The foods with the most highly concentrated vitamin E are vegetable oils, but oils have downsides which are probably not worth the extra vitamin E. A healthier source of vitamin E is whole foods which naturally contain fat. Some of the best whole-food sources of vitamin E are sunflower seeds, almonds, wheat germ and avocado. Vitamin E deficiency is rare, and toxic doses of vitamin E usually cannot be obtained from food. Vitamin E supplements are not recommended since they haven’t been shown to provide any added benefits. In other words, as long as you eat a healthy diet you should not be concerned about vitamin E intake.
Vitamin K promotes normal blood clotting, bone strength, and cardiovascular health. It is needed to activate several proteins which are needed for blood, bone, and kidney functioning. Vitamin K also prevents the buildup of calcium in the blood vessels, making calcium more available for the body to use.
Vitamin K is produced by bacteria in the intestine and also is found in leafy green vegetables such as spinach, cauliflower, cabbage, and broccoli. Most people obtain enough vitamin K through diet, but deficiency can occur in infants and people taking blood thinners such as warfarin. Excessive amounts of vitamin K are not advised since they can break down red blood cells and cause liver damage. For more information about vitamin K, read my article on what vitamin K does for the body.

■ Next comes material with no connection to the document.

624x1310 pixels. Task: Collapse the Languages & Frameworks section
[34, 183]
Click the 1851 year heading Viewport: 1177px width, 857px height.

Great benefits in small, fat-soluble packages
Fat soluble vitamins are unique in how they are obtained, absorbed, and stored by the body. Each of these nutrients is needed only in small amounts, but each plays an essential role in the proper functioning of the human body. Vitamin D deficiency is the only common fat-soluble vitamin deficiency, and it can be corrected through supplementation. Excessive amounts of fat-soluble vitamins can result in toxicity, causing a variety of negative effects. Large amounts of vitamins are usually unintentionally consumed through multivitamins. If you choose to take a multivitamin, it’s important to make sure it doesn’t contain unnecessary, potentially harmful ingredients.
Obtaining the proper amount of fat-soluble vitamins should not be a concern for most people, but being aware of the requirements can help you to avoid potential problems. The best way to ensure you obtain all the fat-soluble vitamins you need is by eating a healthy, plant-based diet containing a variety of fruits and vegetables.